_What needs to be done_
Each line of the data needs to be transcribed exactly.

_Material to process_
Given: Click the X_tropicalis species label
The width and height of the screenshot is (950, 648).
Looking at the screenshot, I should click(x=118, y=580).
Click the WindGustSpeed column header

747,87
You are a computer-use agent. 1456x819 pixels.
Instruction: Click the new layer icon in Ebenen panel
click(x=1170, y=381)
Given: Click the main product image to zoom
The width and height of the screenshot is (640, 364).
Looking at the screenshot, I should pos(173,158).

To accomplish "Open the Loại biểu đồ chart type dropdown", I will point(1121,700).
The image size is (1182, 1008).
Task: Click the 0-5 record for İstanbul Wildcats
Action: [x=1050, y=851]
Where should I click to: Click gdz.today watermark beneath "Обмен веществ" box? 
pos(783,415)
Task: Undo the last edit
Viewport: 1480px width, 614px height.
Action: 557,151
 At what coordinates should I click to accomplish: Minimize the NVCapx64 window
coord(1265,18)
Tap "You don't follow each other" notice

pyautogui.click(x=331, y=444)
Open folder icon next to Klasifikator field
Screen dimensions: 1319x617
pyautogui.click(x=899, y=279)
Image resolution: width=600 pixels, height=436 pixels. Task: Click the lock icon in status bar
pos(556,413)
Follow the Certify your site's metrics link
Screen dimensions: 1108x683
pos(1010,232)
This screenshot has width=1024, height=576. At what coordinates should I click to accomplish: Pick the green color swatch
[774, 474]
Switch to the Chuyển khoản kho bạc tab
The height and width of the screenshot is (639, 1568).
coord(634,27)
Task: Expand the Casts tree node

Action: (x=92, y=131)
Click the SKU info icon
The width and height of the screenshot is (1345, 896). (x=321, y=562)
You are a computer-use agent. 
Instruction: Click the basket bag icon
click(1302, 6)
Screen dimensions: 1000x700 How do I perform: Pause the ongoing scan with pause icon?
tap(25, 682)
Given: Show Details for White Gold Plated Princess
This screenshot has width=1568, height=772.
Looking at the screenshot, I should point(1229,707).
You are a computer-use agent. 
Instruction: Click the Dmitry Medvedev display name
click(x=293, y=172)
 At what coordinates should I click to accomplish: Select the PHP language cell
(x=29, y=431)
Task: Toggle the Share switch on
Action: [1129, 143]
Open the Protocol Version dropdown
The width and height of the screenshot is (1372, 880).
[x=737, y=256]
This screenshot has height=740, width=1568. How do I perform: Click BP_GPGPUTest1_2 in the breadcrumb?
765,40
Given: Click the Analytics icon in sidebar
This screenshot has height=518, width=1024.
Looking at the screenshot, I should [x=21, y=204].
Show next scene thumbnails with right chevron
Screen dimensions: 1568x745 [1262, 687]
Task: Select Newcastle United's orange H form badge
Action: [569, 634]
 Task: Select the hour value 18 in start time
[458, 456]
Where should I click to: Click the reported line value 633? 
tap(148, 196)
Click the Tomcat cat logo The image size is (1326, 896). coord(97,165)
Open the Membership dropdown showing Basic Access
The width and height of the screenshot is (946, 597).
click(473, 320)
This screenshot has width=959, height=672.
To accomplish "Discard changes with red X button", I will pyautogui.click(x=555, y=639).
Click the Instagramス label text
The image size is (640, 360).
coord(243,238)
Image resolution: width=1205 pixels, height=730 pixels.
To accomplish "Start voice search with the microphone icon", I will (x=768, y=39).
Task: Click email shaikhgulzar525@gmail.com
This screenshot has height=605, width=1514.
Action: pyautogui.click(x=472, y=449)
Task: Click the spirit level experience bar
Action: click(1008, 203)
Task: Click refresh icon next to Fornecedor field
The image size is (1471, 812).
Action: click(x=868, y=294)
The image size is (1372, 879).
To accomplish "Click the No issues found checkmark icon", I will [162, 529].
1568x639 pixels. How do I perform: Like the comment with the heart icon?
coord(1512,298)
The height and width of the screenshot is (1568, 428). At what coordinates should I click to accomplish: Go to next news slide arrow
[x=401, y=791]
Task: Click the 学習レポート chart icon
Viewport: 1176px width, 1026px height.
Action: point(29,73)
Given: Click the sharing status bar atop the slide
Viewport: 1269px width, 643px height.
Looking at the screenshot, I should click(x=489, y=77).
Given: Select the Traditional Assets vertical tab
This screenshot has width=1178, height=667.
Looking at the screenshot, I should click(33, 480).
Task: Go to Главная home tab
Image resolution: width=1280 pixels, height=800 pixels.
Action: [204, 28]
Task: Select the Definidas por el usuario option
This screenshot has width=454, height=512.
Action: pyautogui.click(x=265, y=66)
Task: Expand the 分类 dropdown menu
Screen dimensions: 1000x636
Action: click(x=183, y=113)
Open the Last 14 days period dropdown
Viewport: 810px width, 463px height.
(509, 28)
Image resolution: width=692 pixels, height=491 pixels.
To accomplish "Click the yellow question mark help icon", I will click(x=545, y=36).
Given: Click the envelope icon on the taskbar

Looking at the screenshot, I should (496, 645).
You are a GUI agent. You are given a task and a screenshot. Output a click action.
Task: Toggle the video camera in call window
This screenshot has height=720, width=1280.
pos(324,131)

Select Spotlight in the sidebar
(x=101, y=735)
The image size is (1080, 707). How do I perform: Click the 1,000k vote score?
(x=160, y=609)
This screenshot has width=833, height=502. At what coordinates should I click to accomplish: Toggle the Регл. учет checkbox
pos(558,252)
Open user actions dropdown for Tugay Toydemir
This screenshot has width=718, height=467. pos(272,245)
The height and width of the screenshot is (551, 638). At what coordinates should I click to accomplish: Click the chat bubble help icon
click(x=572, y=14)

_Reply to the task_
Given: Click the X_tropicalis species label
The width and height of the screenshot is (950, 648).
Looking at the screenshot, I should click(x=118, y=580).
Click the WindGustSpeed column header

747,87
You are a computer-use agent. 1456x819 pixels.
Instruction: Click the new layer icon in Ebenen panel
click(x=1170, y=381)
Given: Click the main product image to zoom
The width and height of the screenshot is (640, 364).
Looking at the screenshot, I should pos(173,158).

To accomplish "Open the Loại biểu đồ chart type dropdown", I will point(1121,700).
The image size is (1182, 1008).
Task: Click the 0-5 record for İstanbul Wildcats
Action: [x=1050, y=851]
Where should I click to: Click gdz.today watermark beneath "Обмен веществ" box? 
pos(783,415)
Task: Undo the last edit
Viewport: 1480px width, 614px height.
Action: 557,151
 At what coordinates should I click to accomplish: Minimize the NVCapx64 window
coord(1265,18)
Tap "You don't follow each other" notice

pyautogui.click(x=331, y=444)
Open folder icon next to Klasifikator field
Screen dimensions: 1319x617
pyautogui.click(x=899, y=279)
Image resolution: width=600 pixels, height=436 pixels. Task: Click the lock icon in status bar
pos(556,413)
Follow the Certify your site's metrics link
Screen dimensions: 1108x683
pos(1010,232)
This screenshot has width=1024, height=576. At what coordinates should I click to accomplish: Pick the green color swatch
[774, 474]
Switch to the Chuyển khoản kho bạc tab
The height and width of the screenshot is (639, 1568).
coord(634,27)
Task: Expand the Casts tree node

Action: (x=92, y=131)
Click the SKU info icon
The width and height of the screenshot is (1345, 896). (x=321, y=562)
You are a computer-use agent. 
Instruction: Click the basket bag icon
click(1302, 6)
Screen dimensions: 1000x700 How do I perform: Pause the ongoing scan with pause icon?
tap(25, 682)
Given: Show Details for White Gold Plated Princess
This screenshot has width=1568, height=772.
Looking at the screenshot, I should point(1229,707).
You are a computer-use agent. 
Instruction: Click the Dmitry Medvedev display name
click(x=293, y=172)
 At what coordinates should I click to accomplish: Select the PHP language cell
(x=29, y=431)
Task: Toggle the Share switch on
Action: [1129, 143]
Open the Protocol Version dropdown
The width and height of the screenshot is (1372, 880).
[x=737, y=256]
This screenshot has height=740, width=1568. How do I perform: Click BP_GPGPUTest1_2 in the breadcrumb?
765,40
Given: Click the Analytics icon in sidebar
This screenshot has height=518, width=1024.
Looking at the screenshot, I should [x=21, y=204].
Show next scene thumbnails with right chevron
Screen dimensions: 1568x745 [1262, 687]
Task: Select Newcastle United's orange H form badge
Action: [569, 634]
 Task: Select the hour value 18 in start time
[458, 456]
Where should I click to: Click the reported line value 633? 
tap(148, 196)
Click the Tomcat cat logo The image size is (1326, 896). coord(97,165)
Open the Membership dropdown showing Basic Access
The width and height of the screenshot is (946, 597).
click(473, 320)
This screenshot has width=959, height=672.
To accomplish "Discard changes with red X button", I will pyautogui.click(x=555, y=639).
Click the Instagramス label text
The image size is (640, 360).
coord(243,238)
Image resolution: width=1205 pixels, height=730 pixels.
To accomplish "Start voice search with the microphone icon", I will (x=768, y=39).
Task: Click email shaikhgulzar525@gmail.com
This screenshot has height=605, width=1514.
Action: pyautogui.click(x=472, y=449)
Task: Click the spirit level experience bar
Action: click(1008, 203)
Task: Click refresh icon next to Fornecedor field
The image size is (1471, 812).
Action: click(x=868, y=294)
The image size is (1372, 879).
To accomplish "Click the No issues found checkmark icon", I will [162, 529].
1568x639 pixels. How do I perform: Like the comment with the heart icon?
coord(1512,298)
The height and width of the screenshot is (1568, 428). At what coordinates should I click to accomplish: Go to next news slide arrow
[x=401, y=791]
Task: Click the 学習レポート chart icon
Viewport: 1176px width, 1026px height.
Action: point(29,73)
Given: Click the sharing status bar atop the slide
Viewport: 1269px width, 643px height.
Looking at the screenshot, I should click(x=489, y=77).
Given: Select the Traditional Assets vertical tab
This screenshot has width=1178, height=667.
Looking at the screenshot, I should click(33, 480).
Task: Go to Главная home tab
Image resolution: width=1280 pixels, height=800 pixels.
Action: [204, 28]
Task: Select the Definidas por el usuario option
This screenshot has width=454, height=512.
Action: pyautogui.click(x=265, y=66)
Task: Expand the 分类 dropdown menu
Screen dimensions: 1000x636
Action: click(x=183, y=113)
Open the Last 14 days period dropdown
Viewport: 810px width, 463px height.
(509, 28)
Image resolution: width=692 pixels, height=491 pixels.
To accomplish "Click the yellow question mark help icon", I will click(x=545, y=36).
Given: Click the envelope icon on the taskbar

Looking at the screenshot, I should (496, 645).
You are a GUI agent. You are given a task and a screenshot. Output a click action.
Task: Toggle the video camera in call window
This screenshot has height=720, width=1280.
pos(324,131)

Select Spotlight in the sidebar
(x=101, y=735)
The image size is (1080, 707). How do I perform: Click the 1,000k vote score?
(x=160, y=609)
This screenshot has width=833, height=502. At what coordinates should I click to accomplish: Toggle the Регл. учет checkbox
pos(558,252)
Open user actions dropdown for Tugay Toydemir
This screenshot has width=718, height=467. pos(272,245)
The height and width of the screenshot is (551, 638). At what coordinates should I click to accomplish: Click the chat bubble help icon
click(x=572, y=14)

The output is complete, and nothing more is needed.